2net partners feed data to the platform any way they choose, but it’s clearly built on the assumption that most personal medical monitoring devices will be wireless. It makes sense. The more data, the better, and what could be better than continuous readings from a mobile monitor?
Not surprisingly, Qualcomm is making sure the platform is fully enabled with mobile data links. It’s supporting smartphone developers, such as Macaw, that are building apps that directly assess fitness activities (for example, via GPS tools) or that link to a wide range of sensors, from Bluetooth-enabled bathroom scales to blood pressure cuffs to blood glucose meters.
Medical and fitness monitoring devices can also link to 2net via Ethernet (for, say, a home respirator) or an embedded M2M cellular radio or directly from a proprietary platform. To jumpstart the market, Qualcomm Life is producing a wireless Swiss Army knife gateway with a plug form factor. It supports Bluetooth, WiFi, ANT+ and a UMTS radio that’s backwards compatible to 2G. First and foremost, QL wants to drive the 2net platform. GSM or CDMA, it doesn’t matter: Qualcomm is happy to support it.

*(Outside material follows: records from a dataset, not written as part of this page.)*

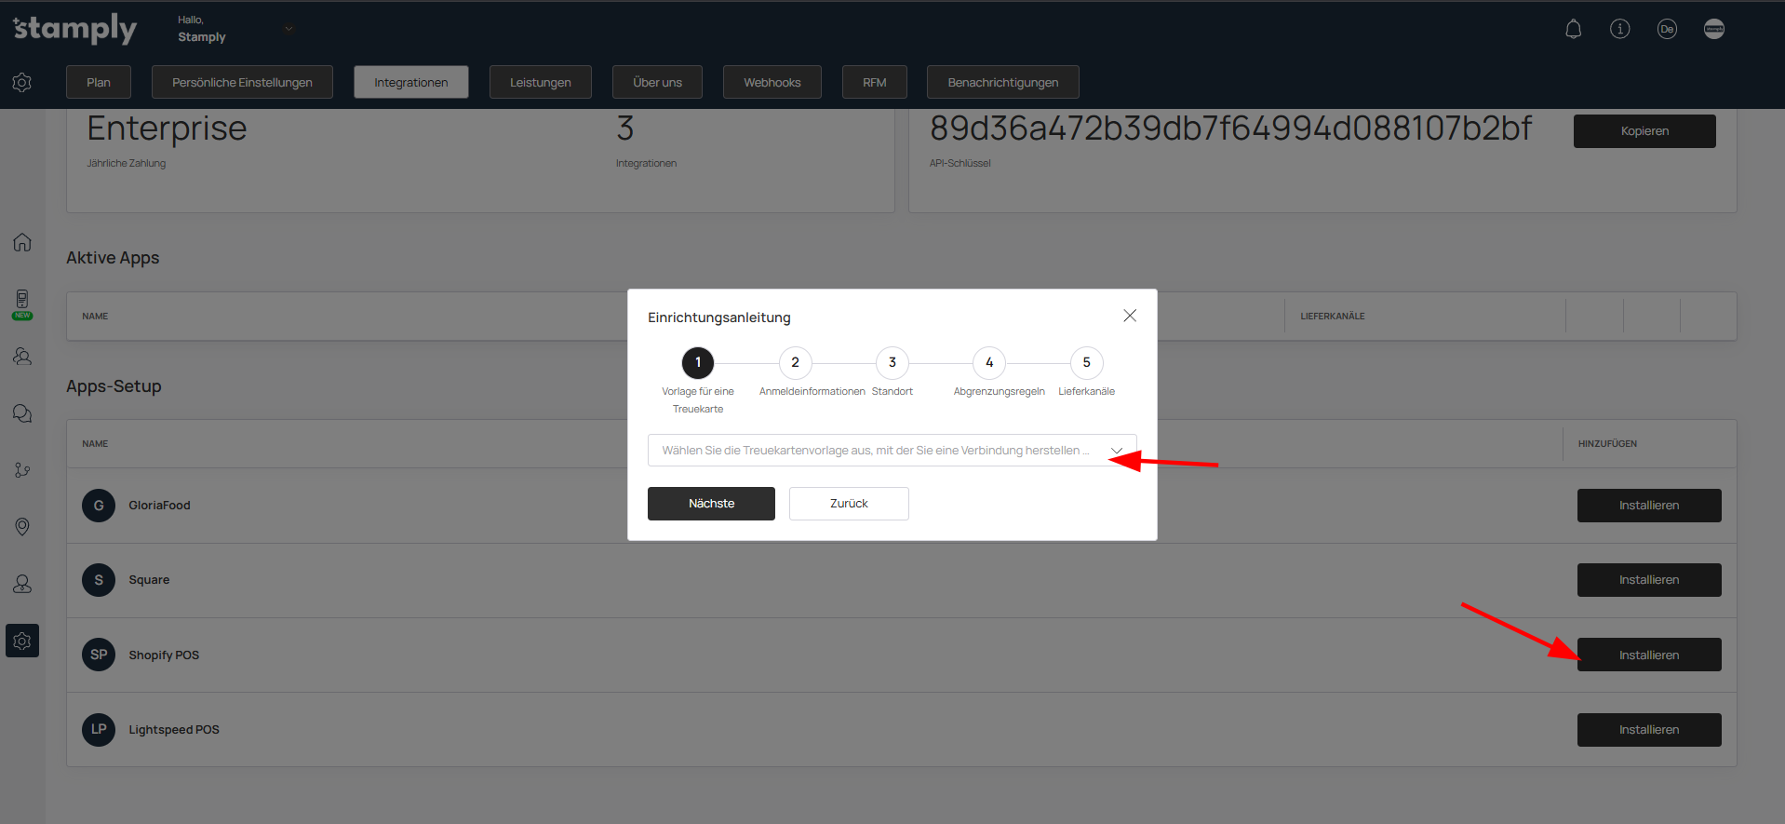Open the Stamply account avatar

[x=1713, y=29]
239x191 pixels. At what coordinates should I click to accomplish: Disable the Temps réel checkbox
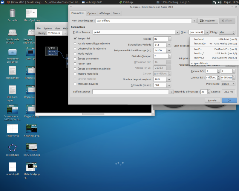coord(75,38)
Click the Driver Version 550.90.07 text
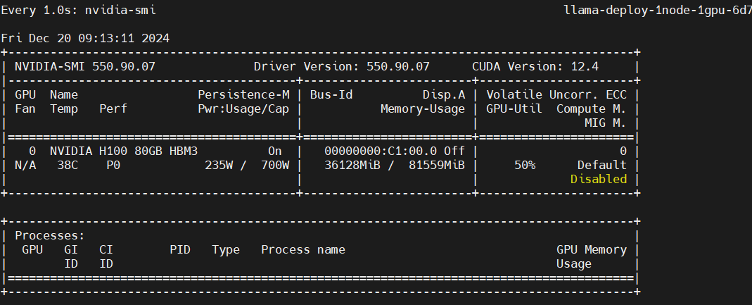 pyautogui.click(x=341, y=66)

Partner companies are already leveraging the gateway device. BodyMedia makes a fitness monitor that takes galvanic skin response, heat flux and skin temperature measurements, and combines it with accelerometer readings to send real time fitness information back to a subscriber’s smartphone.
QL makes money by running the platform. Parent Qualcomm will make a ton of dough as M2M drives mobile subscriptions from 6 billion today to a projected 50 billion by 2020 (that’s not a typo, it’s billion with a B).

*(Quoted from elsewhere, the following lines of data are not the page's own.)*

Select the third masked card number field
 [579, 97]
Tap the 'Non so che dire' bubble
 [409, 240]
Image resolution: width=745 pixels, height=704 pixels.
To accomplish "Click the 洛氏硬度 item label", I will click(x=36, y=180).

Partners make money by manufacturing health and fitness gizmos, selling them to consumers and then, in many cases, charging an ongoing subscription fee to crunch the data and send it to their physicians and other health care providers. You can bet the ranch that health insurance companies will push the technology and buy OEM services for their customers.
Qualcomm is supporting the medical M2M sector with a $100 million venture fund and its just announced $10 million Qualcomm Tricorder X Prize. “The mission is to drive radical breakthroughs for the benefit of humanity,” said Dr. Peter Diamandis, CEO of the X Prize Foundation, as he joined with Qualcomm CEO Paul Jacobs to announce the competition at the 2012 Consumer Electronics Show.

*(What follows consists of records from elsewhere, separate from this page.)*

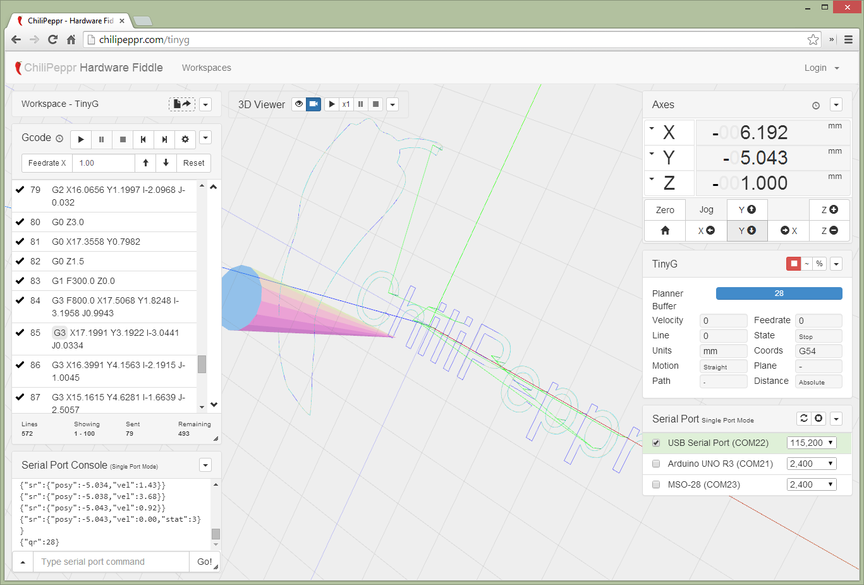Open baud rate dropdown for COM22
The image size is (864, 585).
(x=812, y=443)
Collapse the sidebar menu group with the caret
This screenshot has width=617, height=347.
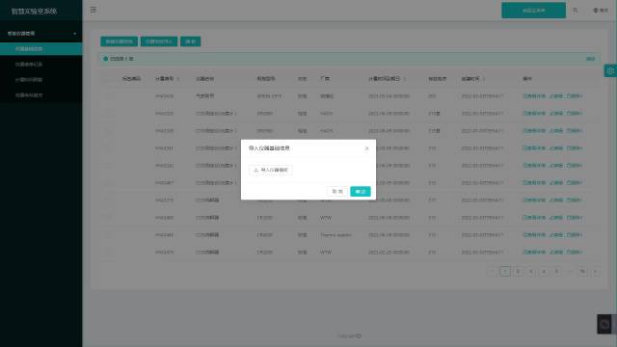[75, 34]
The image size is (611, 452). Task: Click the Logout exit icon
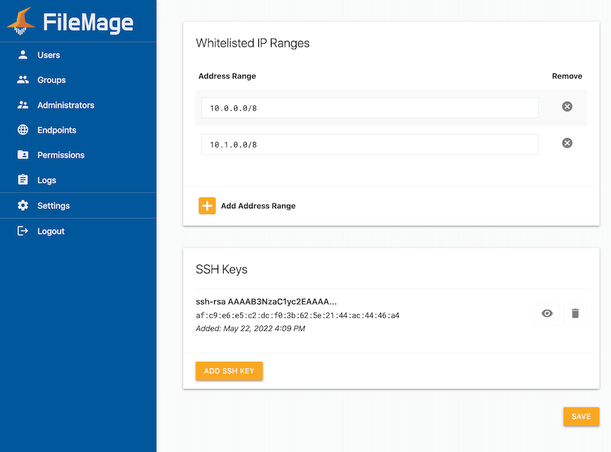click(x=23, y=231)
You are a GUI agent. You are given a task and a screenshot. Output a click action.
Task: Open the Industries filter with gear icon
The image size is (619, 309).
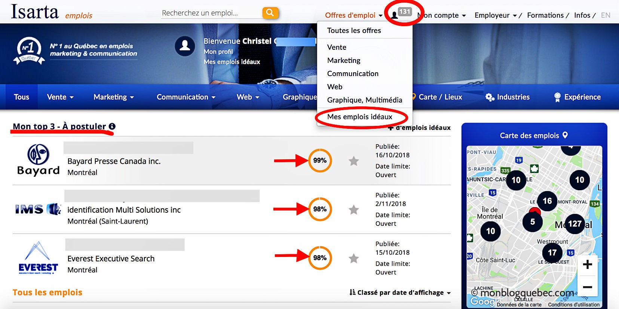pyautogui.click(x=508, y=97)
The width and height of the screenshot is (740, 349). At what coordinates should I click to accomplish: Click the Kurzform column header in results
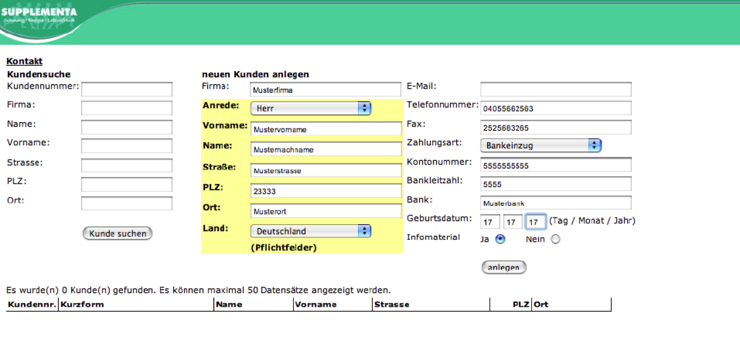[82, 304]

They should have called it the “Medical Tricorder X Prize”, because every Trekkie knows that Dr. McCoy’s Tricorder was different from the general purpose units the rest of the Enterprise’s crew carried.
Okay, for 10 million bucks, we’ll cut them some slack.
M2M is about machines. But as Mr. Spock observed, machines are merely servants of people. Qualcomm could have picked no better way to pioneer the consumer M2M space than by putting human health first.